Together with a couple of colleagues I started my Diplomarbeit in this field in the laboratory of Klaus Dransfeld. "Johann Deisenhofer--Nobel Laureate in chemistry". It was a special privilege to belong to the very small group of people who saw the structural model of this molecule grow on the screen of a computer workstation, and it is hard to describe the excitement I felt during this period of the work.

During all my time in Martinsried I enjoyed working with computers, and developing and maintaining crystallographic software.

In 1982, Hartmut Michel, who had come to Martinsried together with Dieter Oesterhelt, reported in one of Huber's group seminars about his spectacular success with the crystallization of the photosynthetic reaction center from Rhodopseudomonas viridis.

However, to their great dissapointment, my parents early noticed my lack of interest in farming, and made the diffcult decision to send me away to school. The wide recognition of our work also opened the possibility for me to move to a new place, and to build a research group of my own.
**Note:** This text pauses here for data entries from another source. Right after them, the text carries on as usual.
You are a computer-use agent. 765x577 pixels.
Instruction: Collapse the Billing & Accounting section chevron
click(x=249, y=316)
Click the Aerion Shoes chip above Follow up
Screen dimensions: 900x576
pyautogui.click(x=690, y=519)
It still took almost two years until we had worked out the complete structure, and two more years to refine the model at 2.3Å resolution.

The work on the photosynthetic reaction center changed my life in many ways.

PMID 10683655.
2. This membrane protein complex, called a photosynthetic reaction center, was known to play a crucial role in initiating a simple type of photosynthesis.

johann deisenhofer autobiography of benjamin

As it turned out, Klaus Dransfeld was a person almost as shy as myself, so that we could not establish a good personal contact at the time. Proc.

Johann Deisenhofer

Johann Deisenhofer (born September 30, 1943) is a German biochemist who, along with Hartmut Michel and Robert Huber, received the Nobel Prize for Chemistry in 1988 for their determination of the structure of a membrane-bound complex of proteins and co-factors that is essential to photosynthesis[1].

Deisenhofer earned his doctorate from the Technical University of Munich for research work done at the Max Planck Institute for Biochemistry in Martinsried, West Germany, in 1974.